The amount of binder required between the printable substrate and the magnetic composition will vary depending on the particular application and printable substrate used. If the printable substrate is a fibrous material such as paper, the magnetic composition is required to have sufficient adhesion to remove the fibers from the printable substrate. But the inability to remove the fibers does not mean that the adhesion is weak. For example, not delaminating may indicate that sufficient adhesion has been achieved. Other types of substrates, such as fabric, plastic or metal substrates, may require that the magnetic layer and the printable substrate layer do not peel easily or delaminate.

The strength of the bond between the magnetic layer and the printable substrate can be determined by methods known in the art, for example using 180 ° or 90 ° peel methods. These methods are found in ASTM test methods. The amount of force required to peel the magnetic layer from the substrate depends on the end use and the printable substrate. In some applications, a peel force of 200 to 400 g/inch is sufficient, with 400-450 g/inch being the upper limit, and in some applications a peel force as high as 1000-1500 g/inch or more may be required. For example, for thermoset polymer compositions, peel forces can be up to 1000-1500 g/inch or more.

The magnetic composition produced requires little or no surface tackiness at ambient temperature. The adhesives and mixtures thereof are very shear rate sensitive and exhibit Bingham plastic flow characteristics. In the hot melt state, the viscosity can be as low as 4000cp or as high as 200,000cp at 300F (about 150℃.). Since temperature is an important factor in viscosity, extrusion coating at temperatures up to about 600-650F (about 315-345℃) melt temperature is not difficult to achieve.

The temperature at which the magnetic composition is applied to the substrate is very different from the temperature in the extruder. After the magnetic composition exits the extruder and the coating die to form the magnetic layer, a significant degree of cooling may have been performed to coat the formed magnetic layer onto the printable substrate layer. The magnetic composition is maintained at an elevated temperature such that there is sufficient bond strength between the magnetic layer and the printable substrate layer.

The magnetic material and thermoplastic binder and/or other ingredients are mixed at elevated temperatures using standard thermoplastic mixing equipment, such as extruders, Baker Perkins mixers, Banbury mixers, single or twin screw extruders, Farrell continuous mixers, and high shear mixing equipment.
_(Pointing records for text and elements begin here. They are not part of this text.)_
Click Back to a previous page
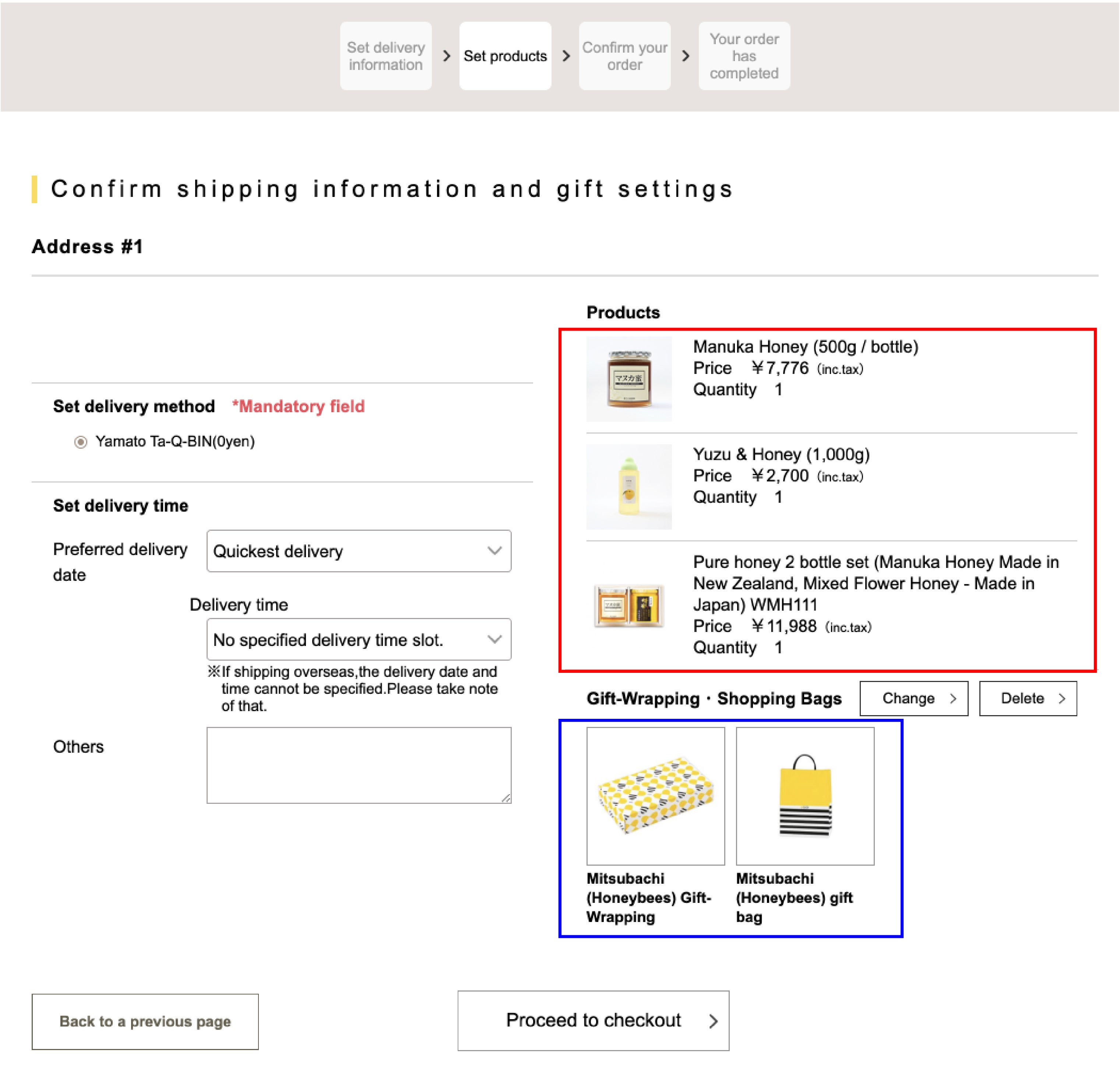 (x=145, y=1021)
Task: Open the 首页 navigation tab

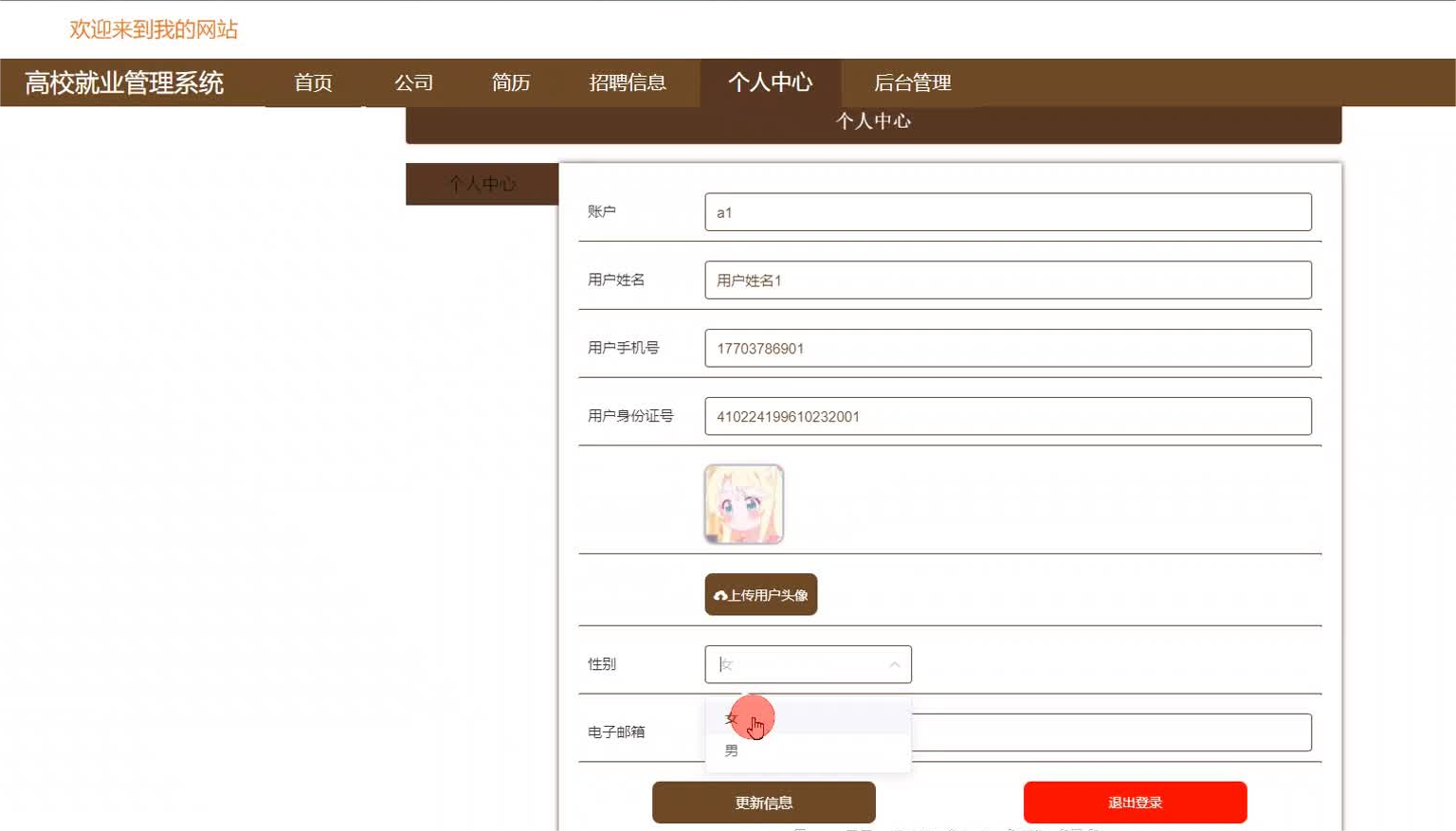Action: 313,82
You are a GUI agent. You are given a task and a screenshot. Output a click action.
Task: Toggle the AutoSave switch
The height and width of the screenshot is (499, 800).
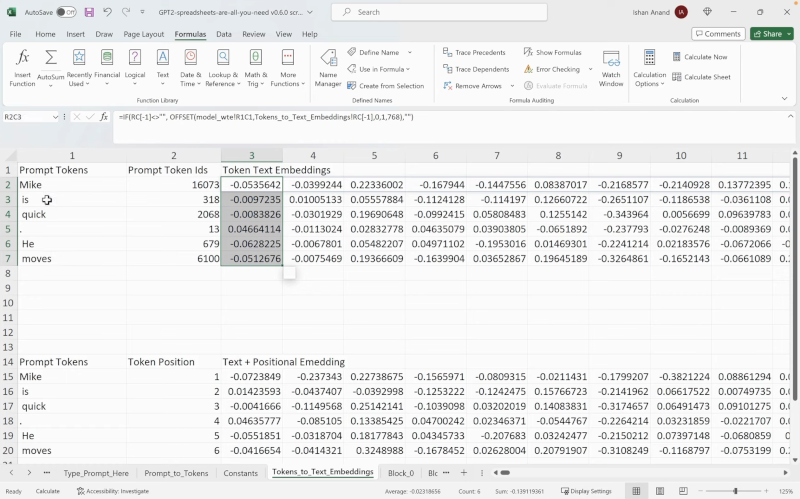pos(66,12)
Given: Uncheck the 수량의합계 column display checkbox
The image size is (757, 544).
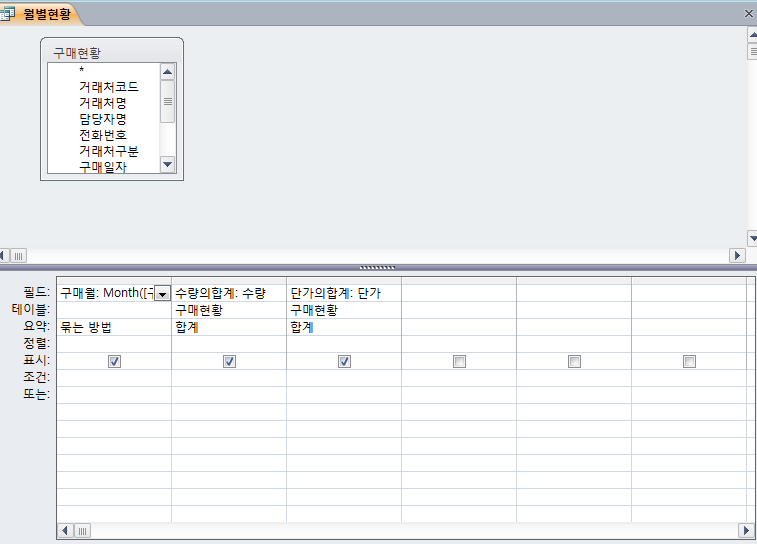Looking at the screenshot, I should pyautogui.click(x=229, y=361).
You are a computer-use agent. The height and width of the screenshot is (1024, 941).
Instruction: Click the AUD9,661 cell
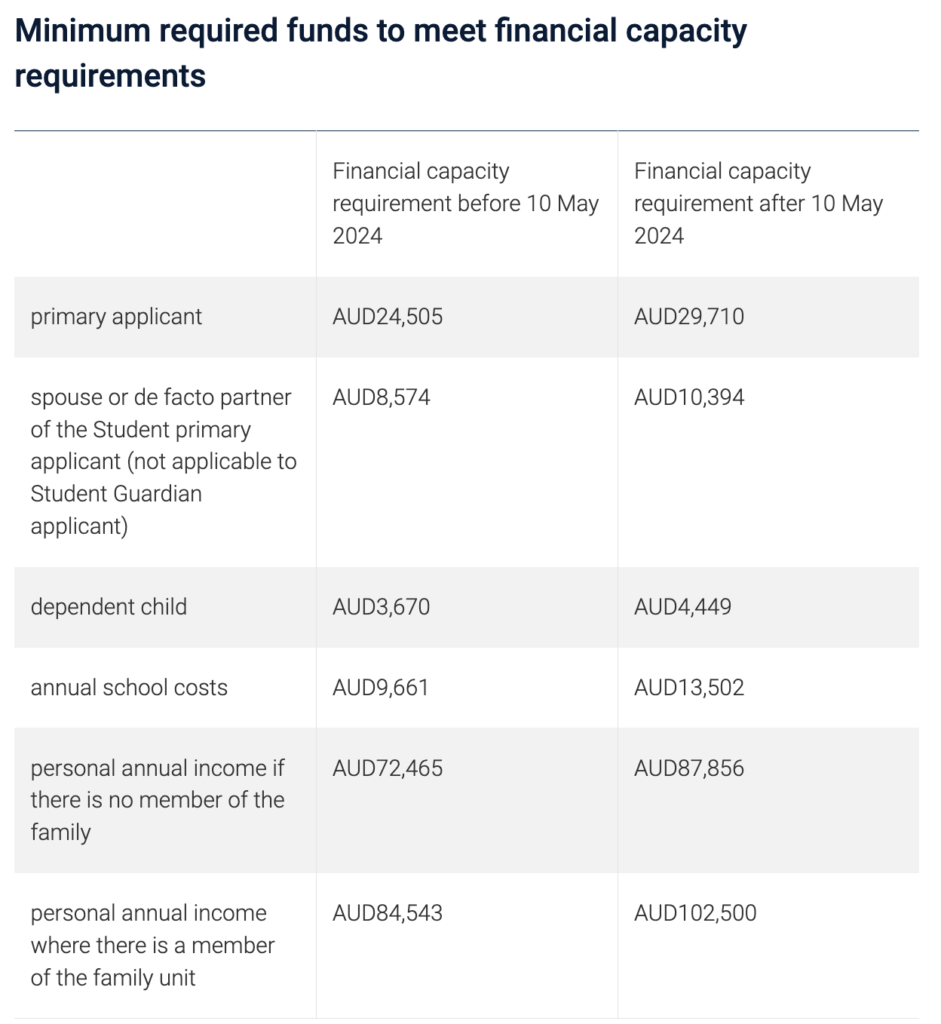tap(380, 688)
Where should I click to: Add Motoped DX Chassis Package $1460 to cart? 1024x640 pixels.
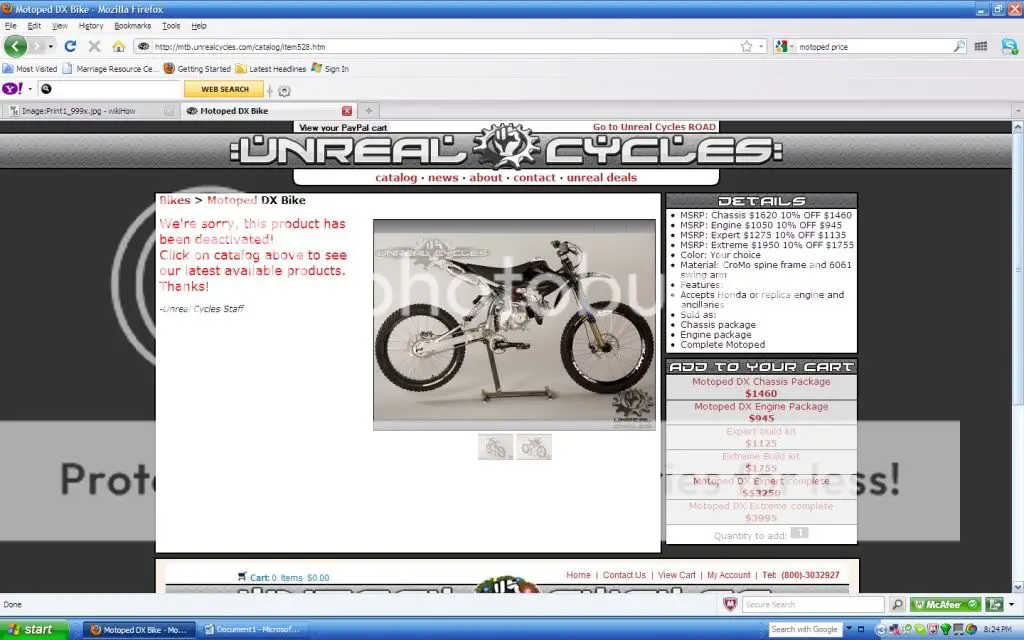coord(761,387)
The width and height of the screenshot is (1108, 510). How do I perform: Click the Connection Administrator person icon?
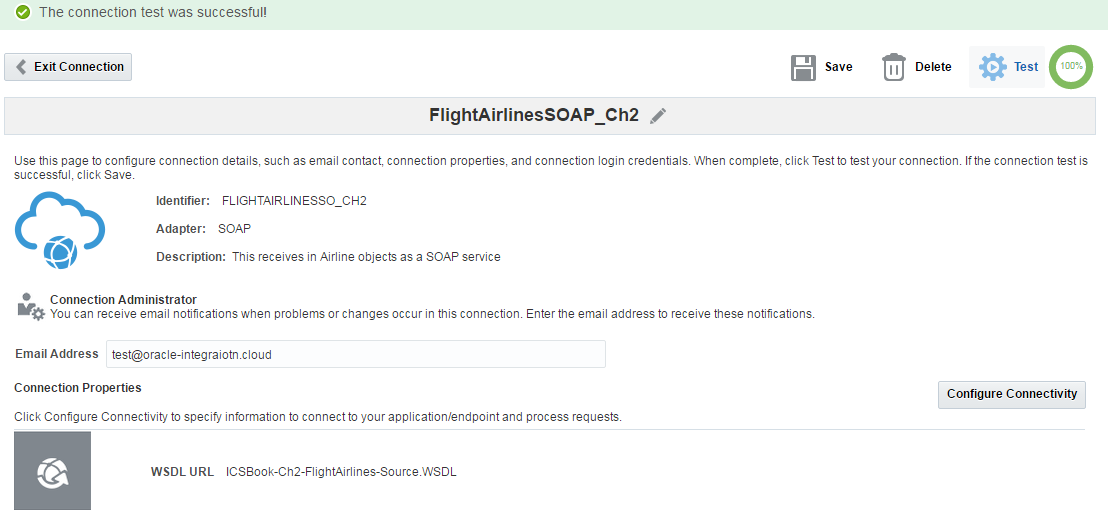pyautogui.click(x=30, y=307)
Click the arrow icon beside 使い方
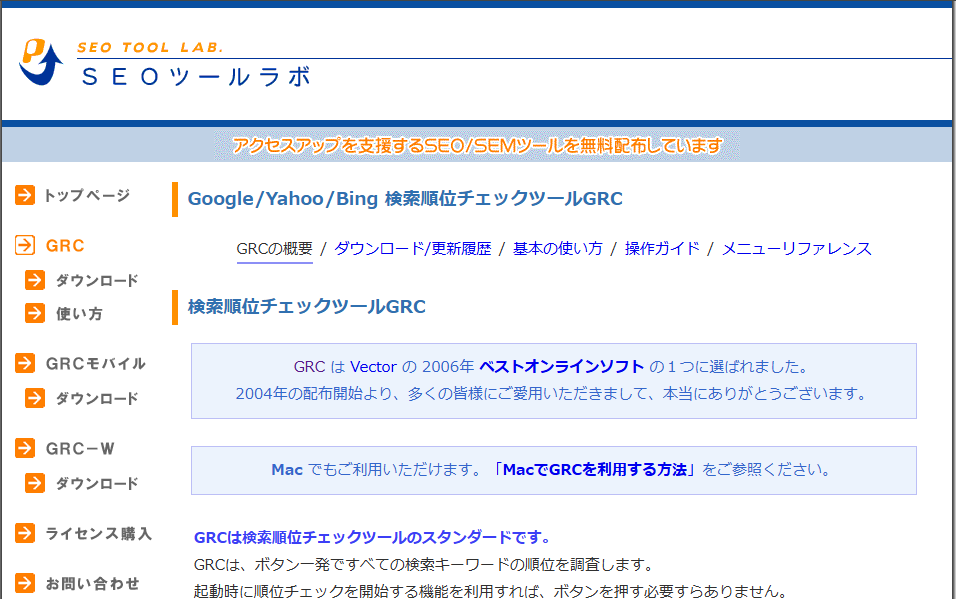The height and width of the screenshot is (599, 956). (35, 313)
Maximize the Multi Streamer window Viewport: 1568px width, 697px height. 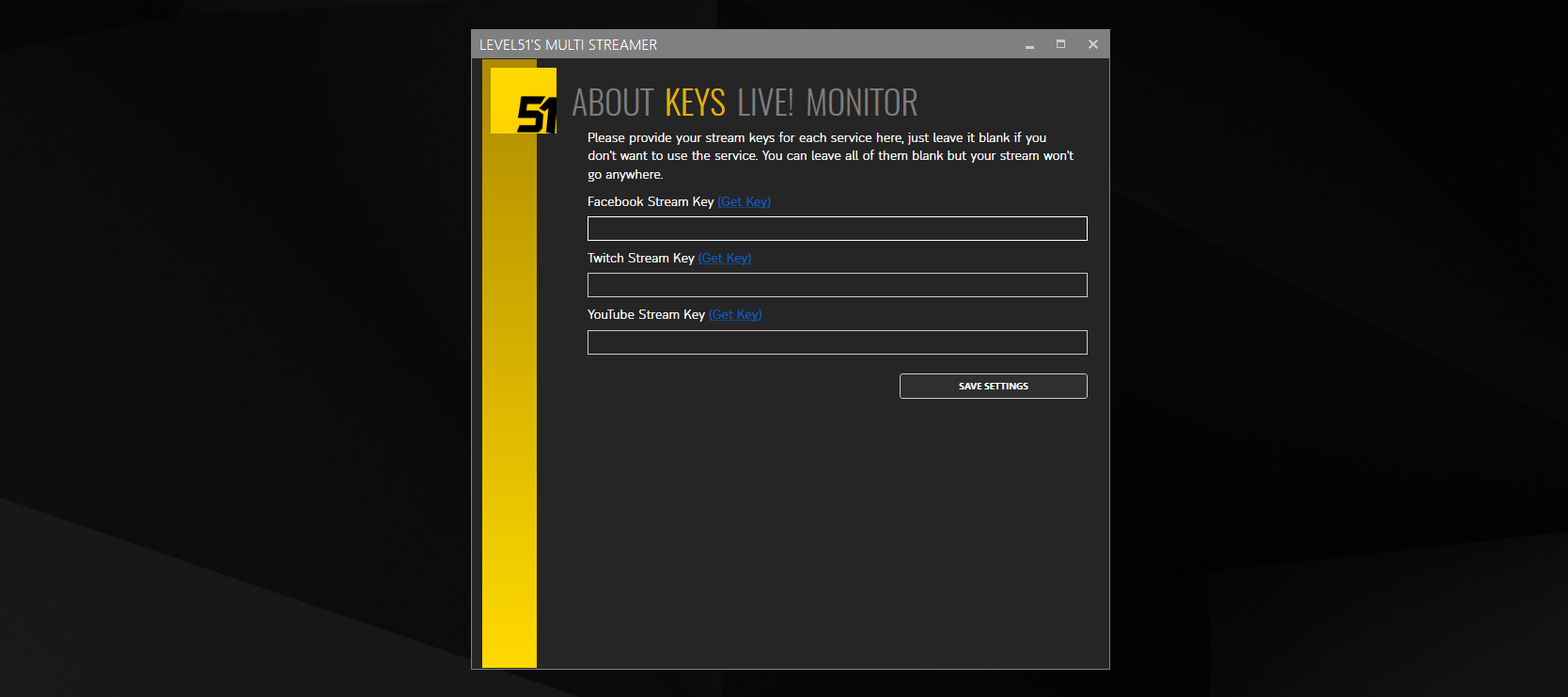click(x=1060, y=44)
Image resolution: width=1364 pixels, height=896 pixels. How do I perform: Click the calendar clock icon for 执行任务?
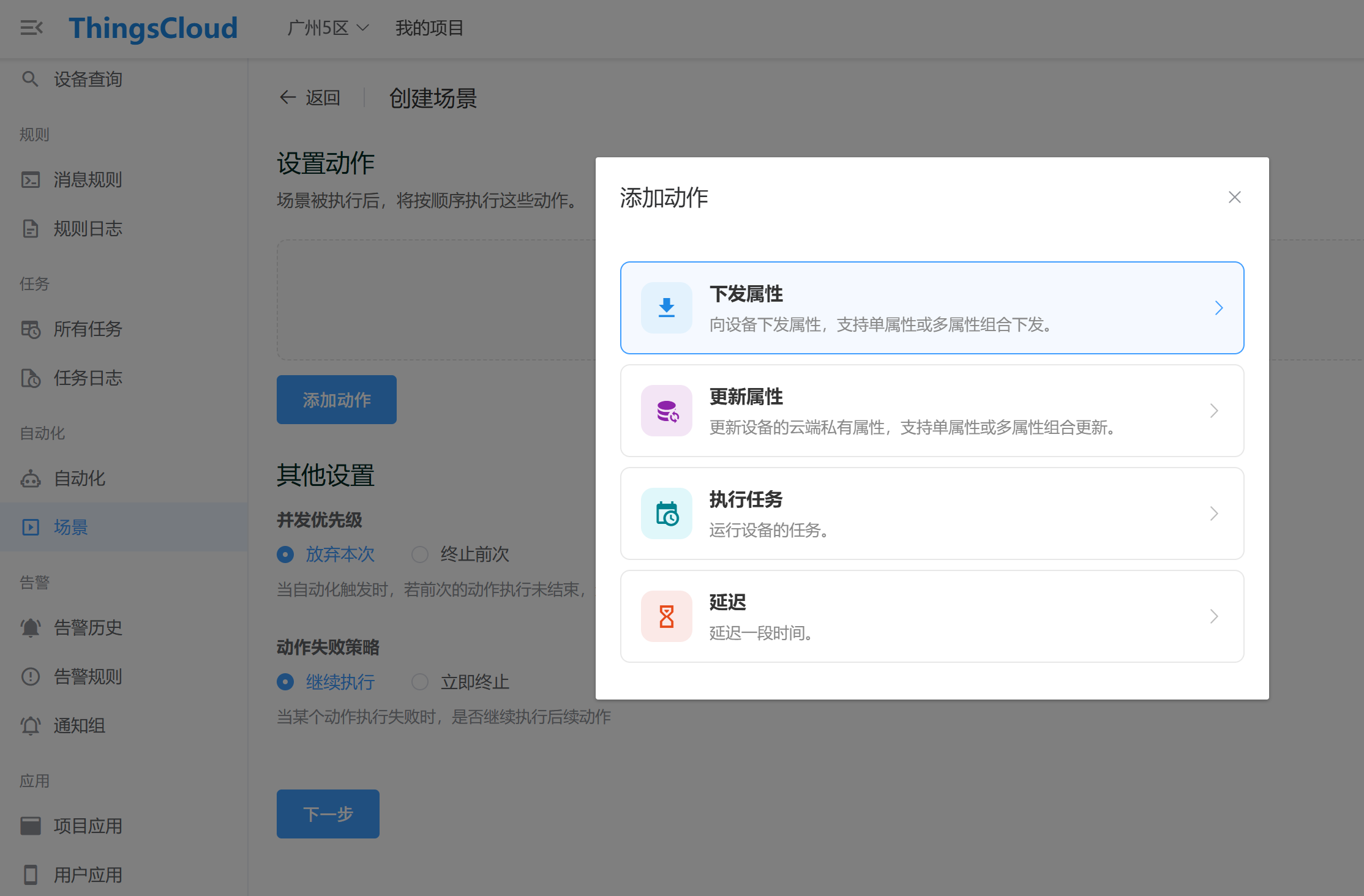pos(666,513)
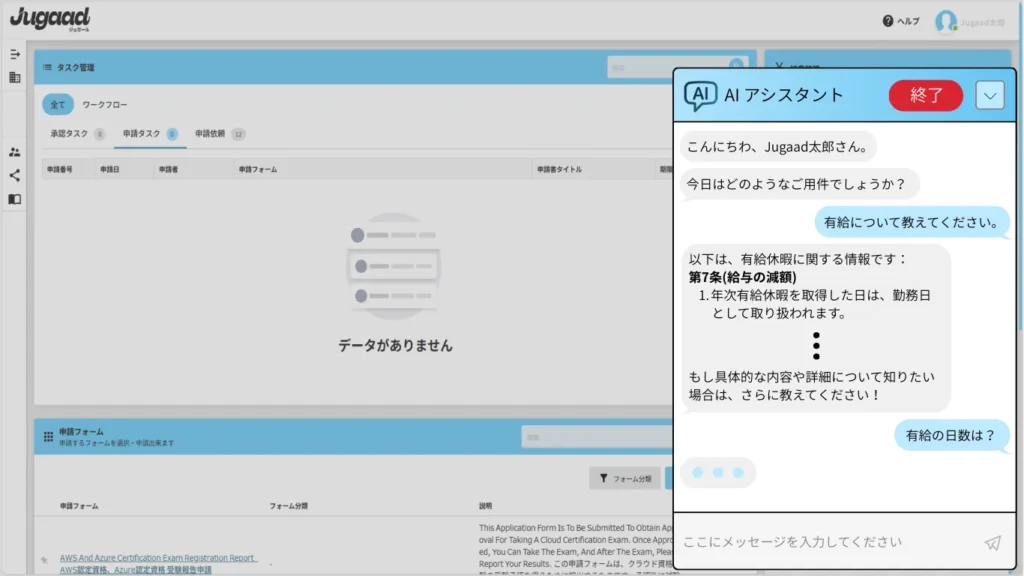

The magnetic mixture may be formed into a form, such as a bar, pellet, or any form known in the art suitable for feeding to an extruder or other melt processing equipment, and then shipped to a coating plant. The coating manufacturer will melt the magnetic mixture at the coating station using a high pressure single screw extruder or other device and apply pressure to pass the magnetic mixture through a coating die such as a slot die, rotary screen or die or other such coating die. For example, extruders and other hot melt equipment may supply the magnetic composition directly to the coating die. During extrusion and other melt processing of the magnetic composition, the temperature is high enough to melt, i.e., change the magnetic composition to a melt or liquid state.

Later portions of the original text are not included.